The argument starts with a conditional: a thriving population of turtles in a pond requires beneficial conditions at the pond.

thriving → beneficial

Wallakim Pond, we’re told, has acidic water.

acidicw

We’re also told that Sosachi Pond doesn’t but the conclusion doesn’t care about Sosachi and so we shouldn’t either.

Finally, the conclusion says that the population of turtles at Wallakim Pond must not be thriving.

/thrivingw

Let’s put this all together.

thriving → beneficial

acidicw

_________________

/thrivingw

Looking at the conclusion, you can see that the argument is trying to contrapose on the conditional. It’s trying to fail the “beneficial” condition. If it’s successful in doing that, then we can conclude “/thriving.” But the problem is that the only other premise doesn’t hook up to “/beneficial.” We don’t know what “acidic” means for turtles. Is that beneficial for them or not? If we’re able to establish that “/acidic” is a necessary condition, then this argument becomes valid:

thriving → beneficial → /acidic

acidicw

_________________

/thrivingw

This is what Correct Answer Choice (E) gives us. It says that the conditions of a pond are beneficial only if the water is not acidic. That’s exactly what we’re looking for: beneficial → /acidic.

Answer Choice (A) says that if the water is not acidic, then the conditions are beneficial. /acidic → beneficial.

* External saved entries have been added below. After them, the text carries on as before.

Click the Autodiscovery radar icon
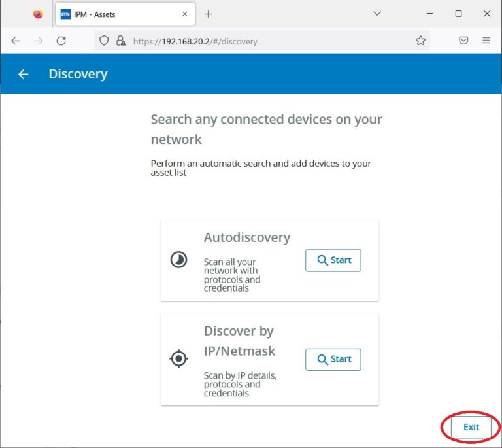This screenshot has height=448, width=502. tap(178, 260)
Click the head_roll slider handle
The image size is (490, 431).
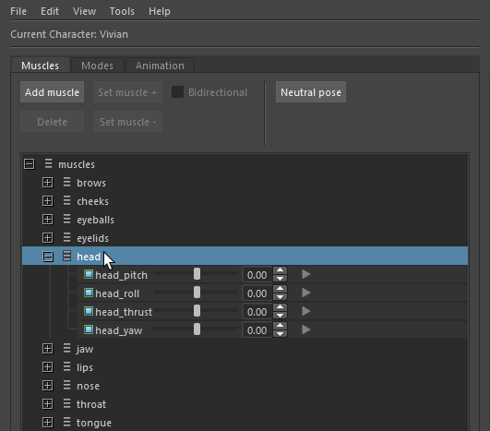coord(197,293)
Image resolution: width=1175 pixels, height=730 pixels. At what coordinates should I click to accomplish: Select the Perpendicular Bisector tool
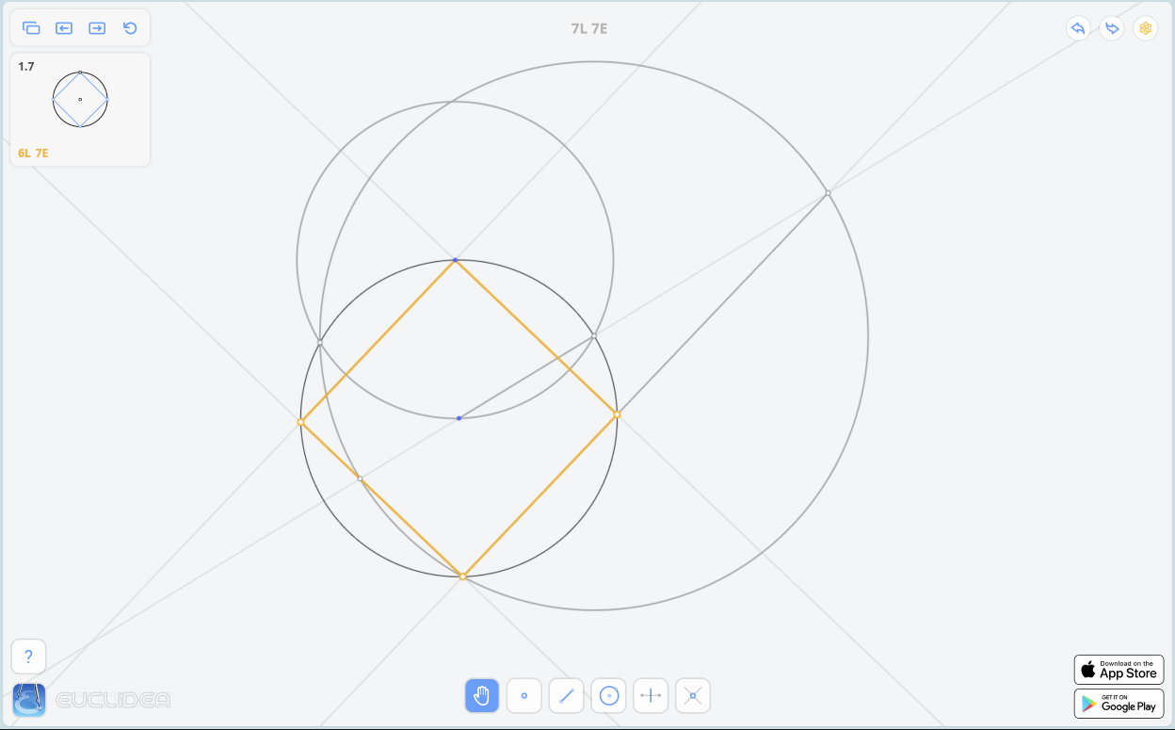tap(651, 696)
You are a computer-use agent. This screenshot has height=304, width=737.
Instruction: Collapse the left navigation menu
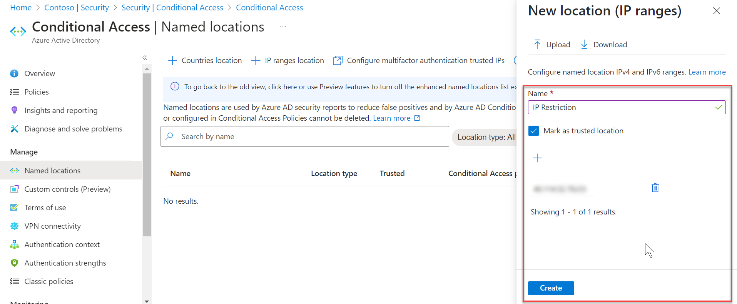(145, 58)
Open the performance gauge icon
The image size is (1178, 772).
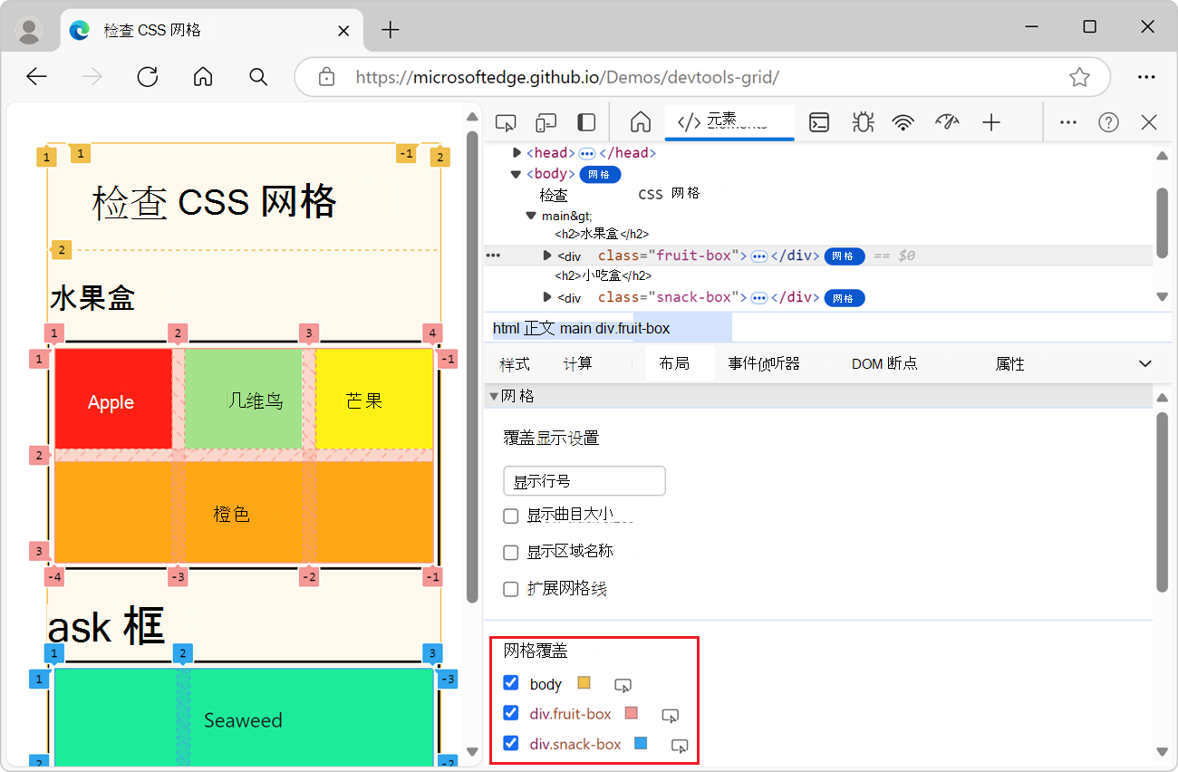click(947, 121)
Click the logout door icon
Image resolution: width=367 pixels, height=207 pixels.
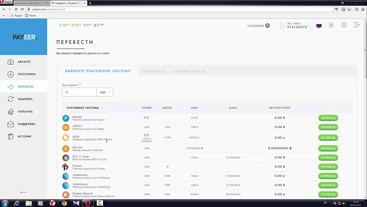pyautogui.click(x=357, y=25)
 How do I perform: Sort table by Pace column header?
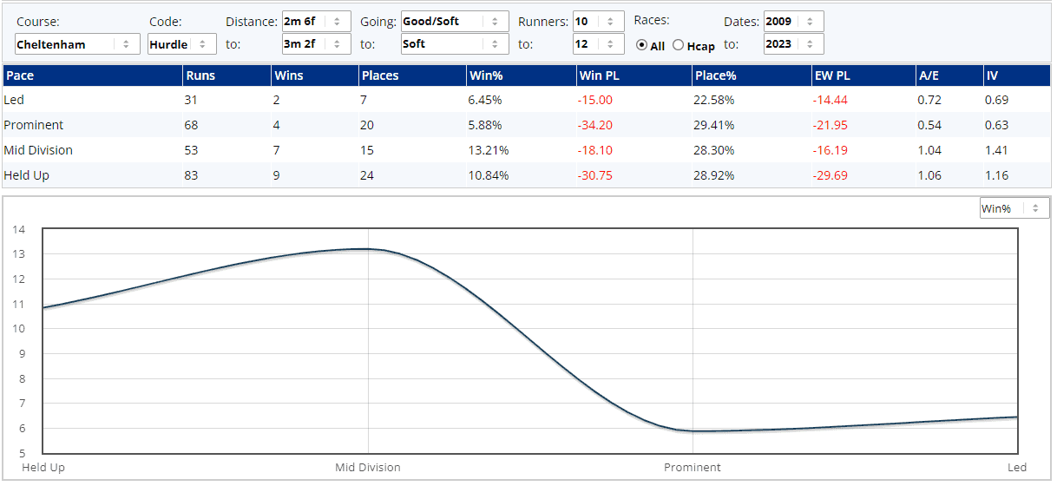pos(20,76)
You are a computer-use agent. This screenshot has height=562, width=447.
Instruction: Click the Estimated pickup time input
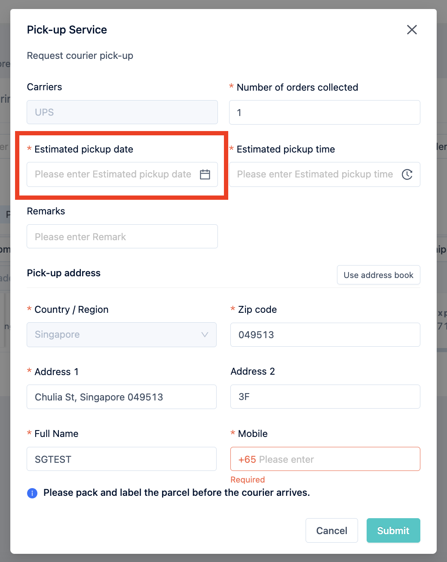tap(314, 174)
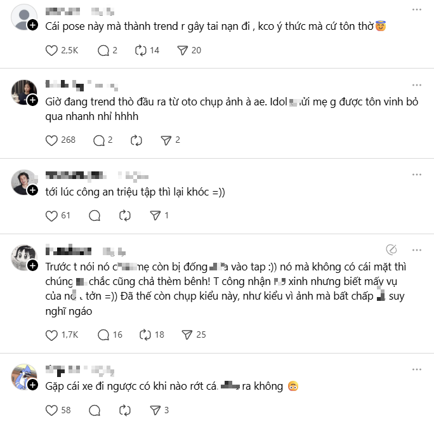Like the comment with 1,7K likes
This screenshot has width=434, height=424.
coord(53,335)
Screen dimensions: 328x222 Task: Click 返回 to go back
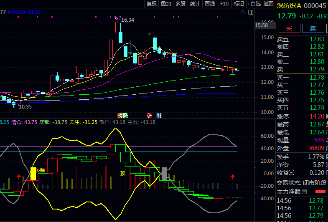pos(269,4)
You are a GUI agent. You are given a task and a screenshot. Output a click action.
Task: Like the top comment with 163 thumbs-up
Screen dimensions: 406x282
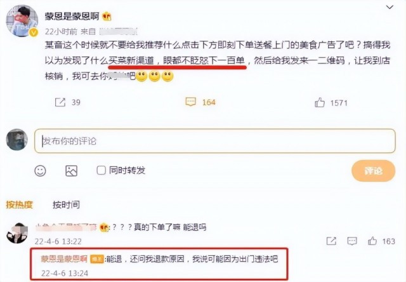point(372,241)
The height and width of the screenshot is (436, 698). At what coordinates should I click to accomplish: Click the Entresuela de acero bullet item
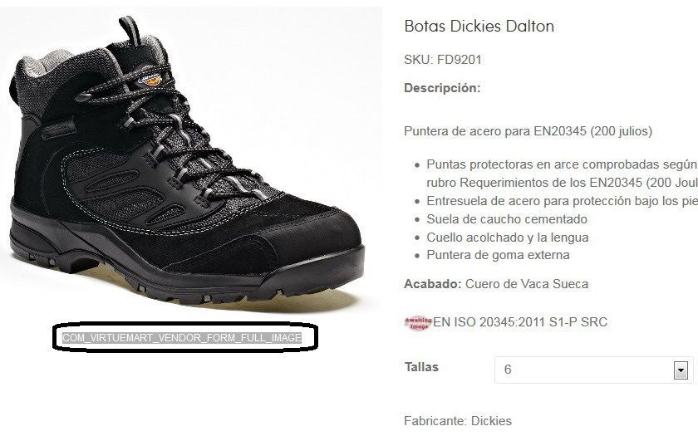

That’s the sufficiency-necessity confused version of (E).

Answer Choice (B) says that the acidity of water is the most important factor that determines whether the population of turtles will be thriving. But that doesn’t tell us whether acid is good or bad. It just says it’s powerful. In which direction? Even if (B) said that it’s in the bad direction, it would merely strengthen the argument, which would still fall short of the SA requirement.

This is what we in effect get in Answer Choice (C). It says that the conditions at Sosachi are more beneficial than the conditions at Wallakim. We have to assume that all other conditions are held equal between Sosachi and Wallakim. On that assumption, we can infer that the difference is caused by the difference in their waters’ acidity. But even then, it just means that acidity is relatively less beneficial.

Answer Choice (D) says that Wallakim would have a thriving population if the water were not acidic. That translates to /acidic → thriving. But that doesn’t fit what we’re looking for.

That means it’s the acidity in the water that’s causing the population to not be thriving.